## Extract:

>> Begin

Yes, uploading banners shouldn't be a problem. Once we iron out most of the more troublesome bugs, we'll start to really look at new features. Functionality is a higher priority.


----------



## mutley (Nov 8, 2005)

I like it.


----------



## Dragoneer (Nov 8, 2005)

mutley said:
			
		

> I like it.


Holy damn, that is just... BEAUTIFUL! =D

Mutley, I love you.


----------



## Delian (Nov 8, 2005)

*And now, the truth.*

Well, since everyone likes opinions I'll give you mine.

This mascot is bad. Annoyingly bad. Well, at least I don't like the current design. Sure the artist is great, but this? a mascot? ..    

First of all, he looks far too old. Mascot isn't supposed to be some middle-aged fur who jumps around happily. To me, it just doesn't fit together and I get chills sent down my spine every time hehe.

Second, he's too muscled and detailed. Like some kind of a hulk lol. Mascot should be easy to draw, with little to no anatomy specifications. What you have here is too complex for average artist's liking since drawing him woulde be like, a whole comission. Too style specific.

And also a few other things. I don't like the nails. They make him look like a monkey, that is.. too human. And the way hands and feet are drawn is too monkey-like too. =P Well, at least the feet. The hands are kinda big to start with. In my opinion, it looks like gay furry artist's artwork, judging by the muscle work and the oh-so-sexy chest. Yes, I'm not a gay, but you should still listen to me when I say that having a gay mascot is not to average furry's liking.

In any case, if you wanna make a ferret, make him look smaller, and cuddly, with a few certain characteristics. And if possible of neutral gender. And everyone will be happy, unlike now, where every other opinion is negative. The artist is good, but putting Fender as a mascot would be too one-sided move, like the last one.

If you check SA you will see what I mean. I don't like them, but at least their mascot is cute.  :?

*now wonders if anyone else agrees with him*


----------



## Dragoneer (Nov 8, 2005)

*Re: And now, the truth.*



			
				Delian said:
			
		

> Well, since everyone likes opinions I'll give you mine...


K9's rendition is a more realistic version of the mascot. In chibi-style, I assure you... he'd be as a button. This is just one art form the mascot was drawn in. Cartoony, his design is simple and easy to draw.

>> End

## Requirement 1:
Convert the part of the listing that opens with the line containing "Wahl (272, 779)" and closes with the line containing "Datenschutzerklärung (197, 1015)" into a Markdown table with the columns Row and Entry, numbering each row and skipping blank lines.
The forum thread and the listing are unrelated to each other.

## Recorded data:
>> Begin

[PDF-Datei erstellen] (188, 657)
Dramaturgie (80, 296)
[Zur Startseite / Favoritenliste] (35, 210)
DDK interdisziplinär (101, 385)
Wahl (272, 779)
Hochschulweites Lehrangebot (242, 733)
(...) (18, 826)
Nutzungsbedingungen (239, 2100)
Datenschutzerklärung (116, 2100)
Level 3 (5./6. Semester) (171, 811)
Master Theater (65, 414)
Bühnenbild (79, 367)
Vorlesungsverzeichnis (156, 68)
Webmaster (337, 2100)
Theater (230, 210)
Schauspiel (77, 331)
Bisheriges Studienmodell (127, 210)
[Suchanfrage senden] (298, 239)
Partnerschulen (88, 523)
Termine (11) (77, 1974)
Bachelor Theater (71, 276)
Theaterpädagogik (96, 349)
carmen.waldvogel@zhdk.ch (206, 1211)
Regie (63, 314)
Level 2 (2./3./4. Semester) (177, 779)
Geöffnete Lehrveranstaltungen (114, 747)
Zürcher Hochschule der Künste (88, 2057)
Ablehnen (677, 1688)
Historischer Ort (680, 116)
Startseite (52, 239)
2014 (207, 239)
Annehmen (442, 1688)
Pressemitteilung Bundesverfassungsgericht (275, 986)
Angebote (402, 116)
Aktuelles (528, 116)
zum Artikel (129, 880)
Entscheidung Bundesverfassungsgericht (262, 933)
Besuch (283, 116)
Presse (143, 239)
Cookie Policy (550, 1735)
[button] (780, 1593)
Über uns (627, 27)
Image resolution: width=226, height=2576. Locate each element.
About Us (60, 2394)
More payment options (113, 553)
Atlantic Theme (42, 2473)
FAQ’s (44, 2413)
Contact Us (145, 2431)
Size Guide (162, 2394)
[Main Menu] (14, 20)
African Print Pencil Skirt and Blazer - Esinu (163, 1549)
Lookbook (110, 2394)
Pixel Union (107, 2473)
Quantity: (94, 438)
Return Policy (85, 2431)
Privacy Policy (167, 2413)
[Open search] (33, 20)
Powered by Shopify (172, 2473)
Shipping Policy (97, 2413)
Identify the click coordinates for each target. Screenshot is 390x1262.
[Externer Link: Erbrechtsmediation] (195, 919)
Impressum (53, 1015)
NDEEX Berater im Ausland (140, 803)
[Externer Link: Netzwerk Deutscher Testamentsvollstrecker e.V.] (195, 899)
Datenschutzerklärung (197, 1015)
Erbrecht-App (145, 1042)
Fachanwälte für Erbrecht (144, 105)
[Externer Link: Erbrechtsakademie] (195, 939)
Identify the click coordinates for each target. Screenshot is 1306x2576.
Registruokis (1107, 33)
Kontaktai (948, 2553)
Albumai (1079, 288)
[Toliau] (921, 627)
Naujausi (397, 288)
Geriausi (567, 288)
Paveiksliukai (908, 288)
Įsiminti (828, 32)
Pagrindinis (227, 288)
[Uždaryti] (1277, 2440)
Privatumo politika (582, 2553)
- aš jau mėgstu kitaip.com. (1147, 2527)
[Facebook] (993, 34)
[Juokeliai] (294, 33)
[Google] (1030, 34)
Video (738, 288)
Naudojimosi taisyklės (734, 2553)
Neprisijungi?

>> End

## Requirement 2:
List each distinct username that appears in the post headings of the forum thread.

## Exercise solution 1:
| Row | Entry |
|---|---|
| 1 | Wahl (272, 779) |
| 2 | Hochschulweites Lehrangebot (242, 733) |
| 3 | (...) (18, 826) |
| 4 | Nutzungsbedingungen (239, 2100) |
| 5 | Datenschutzerklärung (116, 2100) |
| 6 | Level 3 (5./6. Semester) (171, 811) |
| 7 | Master Theater (65, 414) |
| 8 | Bühnenbild (79, 367) |
| 9 | Vorlesungsverzeichnis (156, 68) |
| 10 | Webmaster (337, 2100) |
| 11 | Theater (230, 210) |
| 12 | Schauspiel (77, 331) |
| 13 | Bisheriges Studienmodell (127, 210) |
| 14 | [Suchanfrage senden] (298, 239) |
| 15 | Partnerschulen (88, 523) |
| 16 | Termine (11) (77, 1974) |
| 17 | Bachelor Theater (71, 276) |
| 18 | Theaterpädagogik (96, 349) |
| 19 | carmen.waldvogel@zhdk.ch (206, 1211) |
| 20 | Regie (63, 314) |
| 21 | Level 2 (2./3./4. Semester) (177, 779) |
| 22 | Geöffnete Lehrveranstaltungen (114, 747) |
| 23 | Zürcher Hochschule der Künste (88, 2057) |
| 24 | Ablehnen (677, 1688) |
| 25 | Historischer Ort (680, 116) |
| 26 | Startseite (52, 239) |
| 27 | 2014 (207, 239) |
| 28 | Annehmen (442, 1688) |
| 29 | Pressemitteilung Bundesverfassungsgericht (275, 986) |
| 30 | Angebote (402, 116) |
| 31 | Aktuelles (528, 116) |
| 32 | zum Artikel (129, 880) |
| 33 | Entscheidung Bundesverfassungsgericht (262, 933) |
| 34 | Besuch (283, 116) |
| 35 | Presse (143, 239) |
| 36 | Cookie Policy (550, 1735) |
| 37 | [button] (780, 1593) |
| 38 | Über uns (627, 27) |
| 39 | Image resolution: width=226, height=2576. Locate each element. |
| 40 | About Us (60, 2394) |
| 41 | More payment options (113, 553) |
| 42 | Atlantic Theme (42, 2473) |
| 43 | FAQ’s (44, 2413) |
| 44 | Contact Us (145, 2431) |
| 45 | Size Guide (162, 2394) |
| 46 | [Main Menu] (14, 20) |
| 47 | African Print Pencil Skirt and Blazer - Esinu (163, 1549) |
| 48 | Lookbook (110, 2394) |
| 49 | Pixel Union (107, 2473) |
| 50 | Quantity: (94, 438) |
| 51 | Return Policy (85, 2431) |
| 52 | Privacy Policy (167, 2413) |
| 53 | [Open search] (33, 20) |
| 54 | Powered by Shopify (172, 2473) |
| 55 | Shipping Policy (97, 2413) |
| 56 | Identify the click coordinates for each target. Screenshot is 390x1262. |
| 57 | [Externer Link: Erbrechtsmediation] (195, 919) |
| 58 | Impressum (53, 1015) |
| 59 | NDEEX Berater im Ausland (140, 803) |
| 60 | [Externer Link: Netzwerk Deutscher Testamentsvollstrecker e.V.] (195, 899) |
| 61 | Datenschutzerklärung (197, 1015) |

## Exercise solution 2:
mutley, Dragoneer, Delian